A door rings in the distance, but Andrea merely stays seated at the edge of her childhood bed, staring a dagger at the camera.
My mother was heartbroken, I was heartbroken and aimless. And then people like you crawl out from the undercurrent to try and drag us down with you. The ones that say that there’s always a plan, that it all happened for a reason, even the ones that dared claim to speak to my deceased father to try and find a way into our lives, sink their claws into our souls. she continued as frustration was clear in her voice.
But then the sound of a door slamming could be heard in the distance, and Andrea smiled as her eyes sparkled again.
But like my father, me and my mother are also fighters. We were lost without him, but we had each other, my uncle was there to help every step of the way, and we continue fighting because that’s what my father wanted us to do. To be happy, to find happiness, to keep fighting every single day and not let despair rot us to our very core. Andrea explained further.
The scene shifted once more, and now Andrea stood in the middle of a ring, pig-tailed and fresh faced not a freckle over eighteen, taking her first bumps and learning how to survive in a wrestling ring.
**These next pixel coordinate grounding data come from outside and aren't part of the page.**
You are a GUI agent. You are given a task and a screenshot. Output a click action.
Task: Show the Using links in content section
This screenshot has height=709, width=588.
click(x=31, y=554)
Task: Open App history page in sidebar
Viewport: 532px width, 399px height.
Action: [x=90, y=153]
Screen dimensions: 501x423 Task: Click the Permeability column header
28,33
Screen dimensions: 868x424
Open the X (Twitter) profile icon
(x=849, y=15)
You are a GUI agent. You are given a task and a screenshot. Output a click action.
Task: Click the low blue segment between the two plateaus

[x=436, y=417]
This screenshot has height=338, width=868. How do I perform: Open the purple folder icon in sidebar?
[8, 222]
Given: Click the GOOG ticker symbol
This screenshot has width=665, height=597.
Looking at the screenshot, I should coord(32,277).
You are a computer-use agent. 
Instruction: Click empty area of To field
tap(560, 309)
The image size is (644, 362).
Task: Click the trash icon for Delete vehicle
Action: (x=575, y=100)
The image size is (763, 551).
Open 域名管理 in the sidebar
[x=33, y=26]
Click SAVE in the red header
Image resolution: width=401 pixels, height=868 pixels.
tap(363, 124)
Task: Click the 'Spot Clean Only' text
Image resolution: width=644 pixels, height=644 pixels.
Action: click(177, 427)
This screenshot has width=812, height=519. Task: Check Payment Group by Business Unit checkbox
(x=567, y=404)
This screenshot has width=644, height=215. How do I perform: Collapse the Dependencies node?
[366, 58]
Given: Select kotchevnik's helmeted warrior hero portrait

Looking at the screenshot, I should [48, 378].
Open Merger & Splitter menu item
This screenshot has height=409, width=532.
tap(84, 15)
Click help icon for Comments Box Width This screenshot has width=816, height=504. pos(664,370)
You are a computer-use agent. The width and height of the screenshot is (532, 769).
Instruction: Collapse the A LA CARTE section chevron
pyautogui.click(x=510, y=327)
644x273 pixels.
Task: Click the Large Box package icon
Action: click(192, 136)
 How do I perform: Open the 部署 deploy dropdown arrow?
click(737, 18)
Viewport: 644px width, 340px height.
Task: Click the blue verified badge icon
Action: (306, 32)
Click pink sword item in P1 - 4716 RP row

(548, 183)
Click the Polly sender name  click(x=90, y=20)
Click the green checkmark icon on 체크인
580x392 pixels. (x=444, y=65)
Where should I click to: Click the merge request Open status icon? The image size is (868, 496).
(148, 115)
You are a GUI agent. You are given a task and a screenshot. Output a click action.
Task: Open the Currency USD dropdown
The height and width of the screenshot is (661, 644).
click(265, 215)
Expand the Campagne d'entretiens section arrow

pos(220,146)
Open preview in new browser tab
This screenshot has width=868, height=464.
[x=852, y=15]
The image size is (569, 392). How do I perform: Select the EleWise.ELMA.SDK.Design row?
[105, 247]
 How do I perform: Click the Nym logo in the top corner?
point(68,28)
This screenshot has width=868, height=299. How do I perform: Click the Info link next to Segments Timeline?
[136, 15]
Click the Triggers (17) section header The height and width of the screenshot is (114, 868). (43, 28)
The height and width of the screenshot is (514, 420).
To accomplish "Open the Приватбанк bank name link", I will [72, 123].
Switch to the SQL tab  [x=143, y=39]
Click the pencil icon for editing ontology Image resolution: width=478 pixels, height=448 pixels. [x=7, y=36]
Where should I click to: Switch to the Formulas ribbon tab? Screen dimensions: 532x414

My father inspired me to keep fighting, and I took it upon myself to find myself a goal in life that would make me happy knowing that it would make him happy. I cheated a little, because I picked a dream that he also had inside of him, one he never got to achieve. To become a wrestling star, to one day show up on television and to achieve fame in front of thousands of cheering fans who wanted to see him fight… He never got that luck, he fought hard but it never afforded him a fulfilled dream.
Ducking a clothesline, A young Andrea expertly countered it into an armbar and her faceless adversary quickly taps out.
And now I’m on Project Underground just like you Joseph Blaze, on the cusp of achieving what he dreamt of. Knowing that he’d be happy knowing I got this far, that I am loving what I am doing, and that I have a goal in life. That I am not roaming around aimlessly, seeking answers and accepting questions from people that would want to lead me astray.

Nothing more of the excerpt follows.